The expected outcome will have some major significance to the concerned party. Contraceptives
have been regarded as one of the main methods to enhance women reproductive health
(Jameson, 2012). However, in Ghana many women are of low income and thus cannot afford to
or access modern contraceptives. Additionally, many women have insufficient knowledge on
how to use such contraceptives and this proposal will bring forth the strategies on how to educate
the women on the various contraceptive available for them and what best suites their needs and
how to use them. There are many aspects that have slowed the efforts for ensuring proper and
good reproductive health in women. They include cultural practices that are still practiced in
Ghana such as female genital mutilation, forced pregnancies, and unprotected sex among the
young girls. Many girls and boys below the age of twenty tend to engage in sexual intercourse
according to statistics from early research and this leaves most of the teenagers at a risk of
getting pregnant (Panjalipour, Khalesi & Mirhaghjoo, 2017).

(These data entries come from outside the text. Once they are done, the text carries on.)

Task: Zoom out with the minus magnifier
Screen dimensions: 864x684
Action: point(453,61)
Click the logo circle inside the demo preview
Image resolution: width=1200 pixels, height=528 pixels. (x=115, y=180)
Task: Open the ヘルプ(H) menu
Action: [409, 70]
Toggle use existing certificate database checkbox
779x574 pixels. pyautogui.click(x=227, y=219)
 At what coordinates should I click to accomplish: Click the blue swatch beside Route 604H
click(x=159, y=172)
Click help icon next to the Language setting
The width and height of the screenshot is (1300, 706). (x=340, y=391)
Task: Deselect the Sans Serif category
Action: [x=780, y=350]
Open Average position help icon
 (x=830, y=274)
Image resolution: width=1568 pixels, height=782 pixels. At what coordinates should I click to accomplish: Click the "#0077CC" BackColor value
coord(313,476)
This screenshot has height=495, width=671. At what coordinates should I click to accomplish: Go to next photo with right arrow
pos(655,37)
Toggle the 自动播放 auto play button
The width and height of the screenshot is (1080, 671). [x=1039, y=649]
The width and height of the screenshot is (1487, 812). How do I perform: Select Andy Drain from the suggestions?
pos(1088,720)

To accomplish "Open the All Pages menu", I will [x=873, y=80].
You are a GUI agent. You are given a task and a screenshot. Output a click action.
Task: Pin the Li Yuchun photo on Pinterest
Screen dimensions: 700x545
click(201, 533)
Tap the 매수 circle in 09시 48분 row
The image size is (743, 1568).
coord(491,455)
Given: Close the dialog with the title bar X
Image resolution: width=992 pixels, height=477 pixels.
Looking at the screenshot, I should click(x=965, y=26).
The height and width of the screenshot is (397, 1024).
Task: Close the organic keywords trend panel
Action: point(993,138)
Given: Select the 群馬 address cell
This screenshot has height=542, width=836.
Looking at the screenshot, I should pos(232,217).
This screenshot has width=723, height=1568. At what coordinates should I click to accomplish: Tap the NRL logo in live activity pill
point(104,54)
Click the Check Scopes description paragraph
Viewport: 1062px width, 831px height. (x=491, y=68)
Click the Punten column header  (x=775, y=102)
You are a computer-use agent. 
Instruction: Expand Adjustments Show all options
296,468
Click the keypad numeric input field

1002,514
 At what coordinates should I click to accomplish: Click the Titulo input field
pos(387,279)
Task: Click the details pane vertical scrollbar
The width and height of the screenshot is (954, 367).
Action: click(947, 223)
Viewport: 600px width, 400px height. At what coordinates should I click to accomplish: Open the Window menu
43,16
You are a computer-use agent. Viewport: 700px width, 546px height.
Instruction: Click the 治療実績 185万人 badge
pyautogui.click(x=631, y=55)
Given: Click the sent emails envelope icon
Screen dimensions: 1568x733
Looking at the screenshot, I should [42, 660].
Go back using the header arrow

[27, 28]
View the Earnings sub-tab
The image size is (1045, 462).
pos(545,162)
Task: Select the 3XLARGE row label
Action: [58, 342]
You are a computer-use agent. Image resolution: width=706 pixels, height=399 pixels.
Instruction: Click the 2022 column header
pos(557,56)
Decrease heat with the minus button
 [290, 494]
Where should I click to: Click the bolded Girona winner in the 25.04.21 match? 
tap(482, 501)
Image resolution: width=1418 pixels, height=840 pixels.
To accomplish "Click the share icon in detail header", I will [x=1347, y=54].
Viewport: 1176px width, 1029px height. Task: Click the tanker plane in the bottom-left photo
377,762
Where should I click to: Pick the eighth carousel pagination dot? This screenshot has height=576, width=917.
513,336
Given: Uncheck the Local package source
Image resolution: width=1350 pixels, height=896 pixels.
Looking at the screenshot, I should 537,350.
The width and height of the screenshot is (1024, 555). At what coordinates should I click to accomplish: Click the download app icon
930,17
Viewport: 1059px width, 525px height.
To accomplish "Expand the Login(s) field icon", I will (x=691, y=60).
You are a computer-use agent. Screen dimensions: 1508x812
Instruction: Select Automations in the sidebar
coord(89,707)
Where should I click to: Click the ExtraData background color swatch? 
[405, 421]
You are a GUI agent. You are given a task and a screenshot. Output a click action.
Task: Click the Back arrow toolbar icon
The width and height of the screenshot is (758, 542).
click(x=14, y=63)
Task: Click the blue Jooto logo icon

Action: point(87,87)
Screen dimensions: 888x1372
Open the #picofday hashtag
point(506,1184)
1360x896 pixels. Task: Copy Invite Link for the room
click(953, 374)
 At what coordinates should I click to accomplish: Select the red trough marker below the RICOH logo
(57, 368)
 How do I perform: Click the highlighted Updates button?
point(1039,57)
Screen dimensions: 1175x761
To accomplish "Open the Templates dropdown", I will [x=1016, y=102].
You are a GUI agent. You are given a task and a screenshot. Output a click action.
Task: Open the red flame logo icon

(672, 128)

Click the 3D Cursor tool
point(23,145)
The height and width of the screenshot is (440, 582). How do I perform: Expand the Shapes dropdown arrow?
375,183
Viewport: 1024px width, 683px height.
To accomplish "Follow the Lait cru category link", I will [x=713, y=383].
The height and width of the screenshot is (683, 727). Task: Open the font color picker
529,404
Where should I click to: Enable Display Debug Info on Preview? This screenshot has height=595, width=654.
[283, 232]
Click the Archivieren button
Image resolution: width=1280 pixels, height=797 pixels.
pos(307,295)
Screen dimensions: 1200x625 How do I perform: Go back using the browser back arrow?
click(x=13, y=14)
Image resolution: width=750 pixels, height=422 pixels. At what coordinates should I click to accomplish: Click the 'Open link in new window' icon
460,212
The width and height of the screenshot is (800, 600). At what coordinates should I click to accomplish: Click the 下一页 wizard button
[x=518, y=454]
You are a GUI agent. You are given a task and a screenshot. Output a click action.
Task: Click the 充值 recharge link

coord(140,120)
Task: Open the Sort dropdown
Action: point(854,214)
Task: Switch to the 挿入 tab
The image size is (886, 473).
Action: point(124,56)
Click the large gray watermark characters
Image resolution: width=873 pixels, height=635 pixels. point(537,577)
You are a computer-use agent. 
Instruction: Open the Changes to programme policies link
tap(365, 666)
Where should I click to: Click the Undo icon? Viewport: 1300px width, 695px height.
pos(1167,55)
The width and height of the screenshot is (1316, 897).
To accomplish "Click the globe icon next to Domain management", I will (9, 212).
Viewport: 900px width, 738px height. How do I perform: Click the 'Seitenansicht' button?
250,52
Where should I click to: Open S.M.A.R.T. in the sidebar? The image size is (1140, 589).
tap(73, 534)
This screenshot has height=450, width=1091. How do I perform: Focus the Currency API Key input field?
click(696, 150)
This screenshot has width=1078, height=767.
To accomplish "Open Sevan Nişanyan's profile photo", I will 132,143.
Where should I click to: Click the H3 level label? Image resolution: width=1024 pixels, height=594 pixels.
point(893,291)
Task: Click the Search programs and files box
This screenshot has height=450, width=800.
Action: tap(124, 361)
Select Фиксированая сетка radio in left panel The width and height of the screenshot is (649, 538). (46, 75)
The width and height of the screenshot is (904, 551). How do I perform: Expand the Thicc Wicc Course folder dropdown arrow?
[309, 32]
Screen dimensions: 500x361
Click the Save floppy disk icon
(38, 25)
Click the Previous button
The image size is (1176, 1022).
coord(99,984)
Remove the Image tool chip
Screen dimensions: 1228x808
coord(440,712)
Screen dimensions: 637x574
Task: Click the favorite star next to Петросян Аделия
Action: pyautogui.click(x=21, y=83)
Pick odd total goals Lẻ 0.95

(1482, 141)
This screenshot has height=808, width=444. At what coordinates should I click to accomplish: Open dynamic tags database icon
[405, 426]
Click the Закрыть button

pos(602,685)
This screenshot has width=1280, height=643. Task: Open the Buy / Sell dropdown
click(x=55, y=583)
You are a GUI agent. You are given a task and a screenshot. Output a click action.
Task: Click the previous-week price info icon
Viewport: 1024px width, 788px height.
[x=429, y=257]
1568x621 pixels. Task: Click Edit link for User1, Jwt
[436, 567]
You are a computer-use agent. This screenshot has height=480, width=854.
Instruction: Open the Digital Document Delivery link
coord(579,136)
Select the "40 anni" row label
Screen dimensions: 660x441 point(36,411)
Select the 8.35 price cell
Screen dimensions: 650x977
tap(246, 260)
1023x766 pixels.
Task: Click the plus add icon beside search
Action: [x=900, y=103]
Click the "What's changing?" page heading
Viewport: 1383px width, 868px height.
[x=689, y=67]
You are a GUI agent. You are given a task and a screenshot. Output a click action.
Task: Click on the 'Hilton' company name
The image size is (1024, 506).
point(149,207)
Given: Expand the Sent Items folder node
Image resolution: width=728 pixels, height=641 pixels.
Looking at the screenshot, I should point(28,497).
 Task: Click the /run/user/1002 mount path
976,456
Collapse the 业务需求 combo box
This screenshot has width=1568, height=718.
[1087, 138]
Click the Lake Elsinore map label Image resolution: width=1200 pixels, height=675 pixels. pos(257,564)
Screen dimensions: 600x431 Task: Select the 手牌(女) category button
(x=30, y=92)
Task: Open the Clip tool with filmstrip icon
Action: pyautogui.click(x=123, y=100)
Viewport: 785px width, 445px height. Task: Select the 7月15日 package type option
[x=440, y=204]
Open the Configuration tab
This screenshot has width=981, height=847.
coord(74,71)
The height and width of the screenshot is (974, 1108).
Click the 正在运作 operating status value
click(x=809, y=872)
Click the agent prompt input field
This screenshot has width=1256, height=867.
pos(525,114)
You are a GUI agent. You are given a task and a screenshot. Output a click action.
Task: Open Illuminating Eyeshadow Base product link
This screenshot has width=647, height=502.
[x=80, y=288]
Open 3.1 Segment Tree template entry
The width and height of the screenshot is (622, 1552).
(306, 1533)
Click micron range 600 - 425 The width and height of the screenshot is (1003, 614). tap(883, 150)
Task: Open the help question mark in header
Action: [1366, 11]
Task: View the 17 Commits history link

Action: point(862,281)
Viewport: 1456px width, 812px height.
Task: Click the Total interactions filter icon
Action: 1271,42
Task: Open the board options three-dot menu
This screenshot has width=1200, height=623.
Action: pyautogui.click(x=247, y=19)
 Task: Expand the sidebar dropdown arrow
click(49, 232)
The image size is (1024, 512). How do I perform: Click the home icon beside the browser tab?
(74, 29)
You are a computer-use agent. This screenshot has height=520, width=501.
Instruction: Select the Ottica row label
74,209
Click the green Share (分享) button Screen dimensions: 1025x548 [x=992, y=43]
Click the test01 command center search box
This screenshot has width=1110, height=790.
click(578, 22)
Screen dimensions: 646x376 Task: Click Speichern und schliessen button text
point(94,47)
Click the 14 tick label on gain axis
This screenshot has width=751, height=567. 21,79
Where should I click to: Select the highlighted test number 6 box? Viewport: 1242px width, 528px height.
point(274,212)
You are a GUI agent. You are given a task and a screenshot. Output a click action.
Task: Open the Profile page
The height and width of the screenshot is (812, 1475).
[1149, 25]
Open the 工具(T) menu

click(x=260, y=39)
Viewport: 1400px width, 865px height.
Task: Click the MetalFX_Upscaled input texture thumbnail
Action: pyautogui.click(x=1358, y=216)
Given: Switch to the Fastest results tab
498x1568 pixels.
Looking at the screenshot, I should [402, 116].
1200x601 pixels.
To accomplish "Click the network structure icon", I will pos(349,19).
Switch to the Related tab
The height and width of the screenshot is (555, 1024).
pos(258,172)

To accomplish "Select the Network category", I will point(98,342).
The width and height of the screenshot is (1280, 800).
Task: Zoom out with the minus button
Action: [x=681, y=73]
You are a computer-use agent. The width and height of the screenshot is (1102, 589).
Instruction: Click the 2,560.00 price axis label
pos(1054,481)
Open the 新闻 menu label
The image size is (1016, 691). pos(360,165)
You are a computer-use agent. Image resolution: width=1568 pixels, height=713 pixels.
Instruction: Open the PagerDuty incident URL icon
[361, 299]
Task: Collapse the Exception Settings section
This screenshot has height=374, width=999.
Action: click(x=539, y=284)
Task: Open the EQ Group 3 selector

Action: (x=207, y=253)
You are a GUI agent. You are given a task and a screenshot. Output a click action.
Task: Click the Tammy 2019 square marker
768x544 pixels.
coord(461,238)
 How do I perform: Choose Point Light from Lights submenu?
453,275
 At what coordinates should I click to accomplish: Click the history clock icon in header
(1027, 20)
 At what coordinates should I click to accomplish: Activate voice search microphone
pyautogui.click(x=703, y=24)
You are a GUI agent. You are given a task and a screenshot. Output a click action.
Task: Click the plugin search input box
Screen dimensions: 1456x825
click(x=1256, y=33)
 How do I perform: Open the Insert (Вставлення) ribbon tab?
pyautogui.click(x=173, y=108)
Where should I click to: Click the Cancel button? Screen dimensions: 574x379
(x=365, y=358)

The proposal and recommendation made in the research will ensure that women and young girls
who get unplanned pregnancies will get medical services to reduce the health complications and
risks that the unborn baby or the mother may face. Women pre-pregnancy health is improved by
providing support and engaging them in activities that will occupy their minds and keep them
away from sexual thoughts. If the proposal is implemented then contraceptive services will be
available to all women and girls across Ghana.